Amir has a nephew, Abe (Abuzar Farrukh), whose imam is accused of terrorist sympathies. When, reluctantly but at his wife’s urging, Amir makes a supportive statement on the man’s behalf, the resonances threaten his career and shake his sense of self.
Amir is every inch the high-octane lawyer, shooting the cuffs of his $600 shirts and bullying his subordinates, but in J. Paul Nicholas’ fine-tuned performance we also see the guarded, apprehensive air of a man who knows he stands on slippery ground.
Kim Stauffer’s Emily, by contrast, is quite at home in her skin, gracious and supportive, but rather tone-deaf – defending Amir from a racist slight but dismissing his fear over the repercussions of his gesture on the imam’s behalf.

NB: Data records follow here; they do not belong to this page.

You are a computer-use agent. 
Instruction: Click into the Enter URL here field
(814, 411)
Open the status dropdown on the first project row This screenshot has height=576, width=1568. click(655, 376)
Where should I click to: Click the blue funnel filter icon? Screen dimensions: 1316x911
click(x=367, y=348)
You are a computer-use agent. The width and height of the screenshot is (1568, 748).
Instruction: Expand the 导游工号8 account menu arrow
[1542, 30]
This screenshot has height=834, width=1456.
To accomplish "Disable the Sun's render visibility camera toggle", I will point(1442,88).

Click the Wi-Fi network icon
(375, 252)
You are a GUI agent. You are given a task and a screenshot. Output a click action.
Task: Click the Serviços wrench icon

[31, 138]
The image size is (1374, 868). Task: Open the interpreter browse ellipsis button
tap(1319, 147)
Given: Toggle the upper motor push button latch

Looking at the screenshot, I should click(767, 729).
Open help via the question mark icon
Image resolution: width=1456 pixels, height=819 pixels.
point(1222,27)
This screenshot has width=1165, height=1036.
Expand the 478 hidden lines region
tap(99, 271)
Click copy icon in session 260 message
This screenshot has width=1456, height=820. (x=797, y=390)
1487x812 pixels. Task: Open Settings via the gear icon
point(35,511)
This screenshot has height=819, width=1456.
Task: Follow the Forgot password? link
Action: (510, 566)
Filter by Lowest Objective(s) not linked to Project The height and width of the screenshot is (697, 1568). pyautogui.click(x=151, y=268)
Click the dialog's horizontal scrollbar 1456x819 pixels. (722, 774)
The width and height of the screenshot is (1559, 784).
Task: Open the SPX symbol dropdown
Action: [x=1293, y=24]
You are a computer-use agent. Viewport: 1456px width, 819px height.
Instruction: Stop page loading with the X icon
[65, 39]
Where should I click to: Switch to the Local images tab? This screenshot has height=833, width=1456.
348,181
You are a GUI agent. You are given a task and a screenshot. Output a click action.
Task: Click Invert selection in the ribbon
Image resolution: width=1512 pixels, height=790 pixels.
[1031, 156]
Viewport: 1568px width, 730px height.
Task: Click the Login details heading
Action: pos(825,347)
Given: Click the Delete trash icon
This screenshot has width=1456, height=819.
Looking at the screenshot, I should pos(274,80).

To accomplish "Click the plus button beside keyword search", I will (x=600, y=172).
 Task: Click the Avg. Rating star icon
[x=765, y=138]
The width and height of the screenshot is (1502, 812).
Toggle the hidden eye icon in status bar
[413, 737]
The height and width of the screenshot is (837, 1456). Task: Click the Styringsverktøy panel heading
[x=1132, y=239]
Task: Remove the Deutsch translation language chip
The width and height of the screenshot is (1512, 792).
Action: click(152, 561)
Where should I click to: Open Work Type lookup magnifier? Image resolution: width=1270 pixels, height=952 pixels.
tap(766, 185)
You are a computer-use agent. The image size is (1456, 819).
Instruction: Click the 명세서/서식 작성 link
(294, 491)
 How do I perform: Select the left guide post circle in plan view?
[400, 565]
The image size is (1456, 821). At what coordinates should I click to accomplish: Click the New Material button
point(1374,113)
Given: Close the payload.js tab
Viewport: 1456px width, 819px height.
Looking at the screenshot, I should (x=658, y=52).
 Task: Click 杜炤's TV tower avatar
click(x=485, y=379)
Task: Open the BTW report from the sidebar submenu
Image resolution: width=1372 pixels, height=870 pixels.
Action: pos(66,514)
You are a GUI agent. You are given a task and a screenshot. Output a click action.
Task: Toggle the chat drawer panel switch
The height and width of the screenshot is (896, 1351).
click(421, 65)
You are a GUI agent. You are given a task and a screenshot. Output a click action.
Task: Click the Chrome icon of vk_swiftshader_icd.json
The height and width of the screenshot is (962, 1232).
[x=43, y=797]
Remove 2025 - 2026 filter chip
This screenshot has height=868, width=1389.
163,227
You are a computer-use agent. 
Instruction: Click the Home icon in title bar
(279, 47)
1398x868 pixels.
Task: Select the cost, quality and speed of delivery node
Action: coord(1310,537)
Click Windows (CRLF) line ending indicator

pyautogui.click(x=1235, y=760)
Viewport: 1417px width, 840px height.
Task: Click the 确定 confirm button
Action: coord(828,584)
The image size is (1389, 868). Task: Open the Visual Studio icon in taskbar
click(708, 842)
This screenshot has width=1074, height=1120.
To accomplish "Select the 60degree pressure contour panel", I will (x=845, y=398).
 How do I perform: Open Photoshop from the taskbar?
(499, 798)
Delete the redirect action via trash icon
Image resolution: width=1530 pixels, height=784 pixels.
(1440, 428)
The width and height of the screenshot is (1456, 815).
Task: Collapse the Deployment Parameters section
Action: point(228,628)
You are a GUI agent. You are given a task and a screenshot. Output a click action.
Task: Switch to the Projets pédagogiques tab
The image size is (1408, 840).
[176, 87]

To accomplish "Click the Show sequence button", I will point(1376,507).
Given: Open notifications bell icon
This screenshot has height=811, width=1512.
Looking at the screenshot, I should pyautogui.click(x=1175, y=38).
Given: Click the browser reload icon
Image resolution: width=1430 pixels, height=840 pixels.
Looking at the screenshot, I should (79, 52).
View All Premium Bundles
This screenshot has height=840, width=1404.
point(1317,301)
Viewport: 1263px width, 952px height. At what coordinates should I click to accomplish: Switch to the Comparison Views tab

Two other characters complete this interlocking, multicultural circle: Jory, black, a colleague of Amir’s (Christina Gordon, a statuesque vision of confident chic), and Isaac, Jewish, the Whitney curator who’s considering Emily for the show (Jonathan Albert, a casual jeans-and-sportcoat contrast to his elegant wife). The heart of the play is a dinner party with the two couples, where cocktails loosen tongues, spilling forth secrets, recriminations and home truths, and blood turns out to be a little thicker than assimilation.
Akhtar’s play wrestles with thorny issues of identity, assimilation and appropriation. Every character, in one way or another, has stepped away from their root cultures and made compromising choices in order to succeed in this still-WASP-dominated world.
All but one, that is. Emily, too, bridges two worlds, with her interest in Islamic art and her marriage to Amir. But there’s a whiff of exoticism in both, and alone of all the others, she hasn’t paid a price in accommodation or denial. Everyone else’s position is challenged at some point, but her white privilege is not (something it took this white critic’s POC partner to point out).
The piece deploys some rather mechanical plot twists to achieve its dramatic ends, straining credulity and diluting its impact. But Akhtar’s fearless engagement with his subject, and Chester’s riveting production, make this one of the summer’s most stimulating shows.